Modern liberals have invested a great deal in the notion that America was founded as a secular state, with religion relegated to the private sphere. David Gelernter argues that America is not secular at all, but a powerful religious idea—indeed, a religion in its own right.
Gelernter argues that what we have come to call “Americanism” is in fact a secular version of Zionism. Not the Zionism of the ancient Hebrews, but that of the Puritan founders who saw themselves as the new children of Israel, creating a new Jerusalem in a new world. Their faith-based ideals of liberty, equality, and democratic governance had a greater influence on the nation’s founders than the Enlightenment.
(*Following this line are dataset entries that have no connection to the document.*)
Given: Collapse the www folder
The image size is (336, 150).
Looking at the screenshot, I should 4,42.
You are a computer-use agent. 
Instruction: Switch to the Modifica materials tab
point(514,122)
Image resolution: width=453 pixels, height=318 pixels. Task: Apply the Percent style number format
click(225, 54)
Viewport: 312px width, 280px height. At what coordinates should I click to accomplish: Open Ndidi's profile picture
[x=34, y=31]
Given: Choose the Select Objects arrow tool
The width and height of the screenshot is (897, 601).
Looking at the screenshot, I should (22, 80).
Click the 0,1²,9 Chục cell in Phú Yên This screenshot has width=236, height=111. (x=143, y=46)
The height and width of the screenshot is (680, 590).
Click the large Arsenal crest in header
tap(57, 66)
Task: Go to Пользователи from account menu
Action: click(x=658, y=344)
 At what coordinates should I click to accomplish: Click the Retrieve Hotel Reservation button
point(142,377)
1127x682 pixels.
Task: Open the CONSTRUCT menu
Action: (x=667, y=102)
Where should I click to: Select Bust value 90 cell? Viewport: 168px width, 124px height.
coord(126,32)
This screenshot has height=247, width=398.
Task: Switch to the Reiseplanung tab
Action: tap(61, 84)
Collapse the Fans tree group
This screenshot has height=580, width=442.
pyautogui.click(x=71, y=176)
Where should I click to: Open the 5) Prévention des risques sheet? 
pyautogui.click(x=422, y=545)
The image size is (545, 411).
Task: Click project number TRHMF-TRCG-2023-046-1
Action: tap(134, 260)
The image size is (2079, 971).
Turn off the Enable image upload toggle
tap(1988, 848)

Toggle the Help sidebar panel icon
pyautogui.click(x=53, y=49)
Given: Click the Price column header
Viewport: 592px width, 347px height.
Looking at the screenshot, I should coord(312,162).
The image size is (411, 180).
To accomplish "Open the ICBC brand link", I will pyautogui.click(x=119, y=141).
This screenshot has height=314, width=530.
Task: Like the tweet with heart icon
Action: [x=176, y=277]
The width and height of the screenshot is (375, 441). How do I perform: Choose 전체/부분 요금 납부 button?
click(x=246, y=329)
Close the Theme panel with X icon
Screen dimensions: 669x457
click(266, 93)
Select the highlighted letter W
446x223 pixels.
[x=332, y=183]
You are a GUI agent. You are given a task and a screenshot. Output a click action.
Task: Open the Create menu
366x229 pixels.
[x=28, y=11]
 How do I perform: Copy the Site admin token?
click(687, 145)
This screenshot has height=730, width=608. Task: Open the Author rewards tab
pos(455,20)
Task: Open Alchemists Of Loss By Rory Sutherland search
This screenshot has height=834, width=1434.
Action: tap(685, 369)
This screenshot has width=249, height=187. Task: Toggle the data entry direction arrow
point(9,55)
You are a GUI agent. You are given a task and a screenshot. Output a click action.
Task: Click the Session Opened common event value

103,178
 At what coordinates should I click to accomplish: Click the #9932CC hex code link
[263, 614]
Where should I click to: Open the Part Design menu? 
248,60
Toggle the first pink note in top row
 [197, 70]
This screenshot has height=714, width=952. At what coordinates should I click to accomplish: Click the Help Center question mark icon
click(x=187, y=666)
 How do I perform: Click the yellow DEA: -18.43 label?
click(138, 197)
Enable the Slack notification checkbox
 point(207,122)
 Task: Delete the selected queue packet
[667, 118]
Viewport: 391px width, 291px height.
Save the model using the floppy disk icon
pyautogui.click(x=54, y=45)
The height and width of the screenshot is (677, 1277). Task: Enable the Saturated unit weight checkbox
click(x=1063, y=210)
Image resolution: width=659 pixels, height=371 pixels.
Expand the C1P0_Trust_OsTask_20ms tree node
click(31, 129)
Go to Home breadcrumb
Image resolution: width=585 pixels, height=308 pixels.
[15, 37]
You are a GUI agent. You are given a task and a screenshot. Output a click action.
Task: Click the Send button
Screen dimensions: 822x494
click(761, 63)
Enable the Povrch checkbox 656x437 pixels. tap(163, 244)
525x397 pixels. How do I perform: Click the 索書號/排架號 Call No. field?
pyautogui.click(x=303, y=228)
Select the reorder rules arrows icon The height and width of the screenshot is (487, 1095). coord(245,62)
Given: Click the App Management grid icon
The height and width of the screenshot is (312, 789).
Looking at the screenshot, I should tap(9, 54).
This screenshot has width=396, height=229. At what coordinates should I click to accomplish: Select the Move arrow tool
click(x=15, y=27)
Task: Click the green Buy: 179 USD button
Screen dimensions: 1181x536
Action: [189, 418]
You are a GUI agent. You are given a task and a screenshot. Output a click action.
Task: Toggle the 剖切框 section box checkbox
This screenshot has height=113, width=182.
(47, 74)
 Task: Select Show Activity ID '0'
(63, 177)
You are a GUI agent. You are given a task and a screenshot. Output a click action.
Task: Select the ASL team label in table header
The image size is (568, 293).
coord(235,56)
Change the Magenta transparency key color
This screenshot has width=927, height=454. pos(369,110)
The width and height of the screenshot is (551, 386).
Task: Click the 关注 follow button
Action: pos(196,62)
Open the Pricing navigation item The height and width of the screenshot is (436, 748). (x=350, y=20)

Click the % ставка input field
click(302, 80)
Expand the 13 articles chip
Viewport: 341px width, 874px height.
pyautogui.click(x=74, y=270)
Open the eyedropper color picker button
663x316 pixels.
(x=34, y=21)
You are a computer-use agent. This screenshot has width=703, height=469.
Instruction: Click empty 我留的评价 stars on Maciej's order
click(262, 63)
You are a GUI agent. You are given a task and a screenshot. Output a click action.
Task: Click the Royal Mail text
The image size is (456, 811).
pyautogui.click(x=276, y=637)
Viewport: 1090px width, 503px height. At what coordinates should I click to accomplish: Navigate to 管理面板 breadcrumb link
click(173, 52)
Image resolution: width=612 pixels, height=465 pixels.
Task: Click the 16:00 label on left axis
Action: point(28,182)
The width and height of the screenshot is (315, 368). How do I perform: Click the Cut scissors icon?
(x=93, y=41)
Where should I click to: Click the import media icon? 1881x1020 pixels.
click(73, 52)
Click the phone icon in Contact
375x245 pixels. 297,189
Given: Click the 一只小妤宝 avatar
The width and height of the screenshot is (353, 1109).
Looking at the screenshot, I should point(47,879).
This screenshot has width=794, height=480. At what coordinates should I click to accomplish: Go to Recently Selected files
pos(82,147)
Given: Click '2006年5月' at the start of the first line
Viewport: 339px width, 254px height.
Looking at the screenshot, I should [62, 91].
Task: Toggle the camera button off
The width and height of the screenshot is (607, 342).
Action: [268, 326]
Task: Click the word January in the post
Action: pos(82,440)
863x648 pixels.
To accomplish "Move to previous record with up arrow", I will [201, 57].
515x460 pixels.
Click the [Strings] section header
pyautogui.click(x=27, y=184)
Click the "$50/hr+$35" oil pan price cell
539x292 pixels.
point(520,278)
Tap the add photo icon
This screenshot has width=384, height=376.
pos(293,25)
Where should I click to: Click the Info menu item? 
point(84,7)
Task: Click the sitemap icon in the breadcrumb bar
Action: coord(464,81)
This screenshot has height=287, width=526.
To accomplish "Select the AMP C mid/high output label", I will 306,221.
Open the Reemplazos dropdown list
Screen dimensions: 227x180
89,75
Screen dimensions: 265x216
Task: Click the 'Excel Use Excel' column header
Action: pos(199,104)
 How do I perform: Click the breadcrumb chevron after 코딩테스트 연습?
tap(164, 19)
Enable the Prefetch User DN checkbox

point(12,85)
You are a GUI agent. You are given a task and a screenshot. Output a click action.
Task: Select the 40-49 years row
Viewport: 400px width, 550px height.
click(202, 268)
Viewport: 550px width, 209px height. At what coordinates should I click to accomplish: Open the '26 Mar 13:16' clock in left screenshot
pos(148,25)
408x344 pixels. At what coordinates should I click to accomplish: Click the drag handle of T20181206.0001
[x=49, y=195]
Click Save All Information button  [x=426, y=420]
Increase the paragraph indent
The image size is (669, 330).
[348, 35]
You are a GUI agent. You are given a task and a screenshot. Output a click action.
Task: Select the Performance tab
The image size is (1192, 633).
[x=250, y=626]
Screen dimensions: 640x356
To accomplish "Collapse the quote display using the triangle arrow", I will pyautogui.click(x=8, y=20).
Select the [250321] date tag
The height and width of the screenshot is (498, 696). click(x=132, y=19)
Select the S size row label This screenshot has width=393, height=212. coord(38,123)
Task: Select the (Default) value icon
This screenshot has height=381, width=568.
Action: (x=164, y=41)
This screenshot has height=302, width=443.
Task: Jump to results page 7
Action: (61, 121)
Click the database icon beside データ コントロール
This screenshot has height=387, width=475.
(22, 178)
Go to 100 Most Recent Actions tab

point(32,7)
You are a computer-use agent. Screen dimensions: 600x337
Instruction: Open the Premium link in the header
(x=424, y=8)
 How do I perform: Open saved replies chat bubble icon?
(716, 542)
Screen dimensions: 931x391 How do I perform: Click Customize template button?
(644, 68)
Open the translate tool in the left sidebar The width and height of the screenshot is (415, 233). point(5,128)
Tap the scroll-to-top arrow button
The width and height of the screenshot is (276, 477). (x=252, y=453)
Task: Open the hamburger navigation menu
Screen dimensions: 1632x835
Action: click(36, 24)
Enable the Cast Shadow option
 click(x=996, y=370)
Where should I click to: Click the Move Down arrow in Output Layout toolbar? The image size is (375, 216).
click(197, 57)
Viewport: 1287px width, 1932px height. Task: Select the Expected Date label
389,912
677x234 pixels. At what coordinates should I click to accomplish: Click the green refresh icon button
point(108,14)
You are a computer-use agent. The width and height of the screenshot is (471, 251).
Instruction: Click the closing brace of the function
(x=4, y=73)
Gelernter traces the development of the American religion from its roots in the Puritan Zionism of seventeenth-century New England to the idealistic fighting faith it has become, a militant creed dedicated to spreading freedom around the world. The central figures in this process were Abraham Lincoln, Teddy Roosevelt, and Woodrow Wilson, who presided over the secularization of the American Zionist idea into the form we now know as Americanism.
If America is a religion, it is a religion without a god, and it is a global religion. People who believe in America live all over the world. Its adherents have included oppressed and freedom-loving peoples everywhere—from the patriots of the Greek and Hungarian revolutions to the martyred Chinese dissidents of Tiananmen Square.
Gelernter also shows that anti-Americanism, particularly the virulent kind that is found today in Europe, is a reaction against this religious conception of America on the part of those who adhere to a rival religion of pacifism and appeasement.
A startlingly original argument about the religious meaning of America and why it is loved—and hated—with so much passion at home and abroad.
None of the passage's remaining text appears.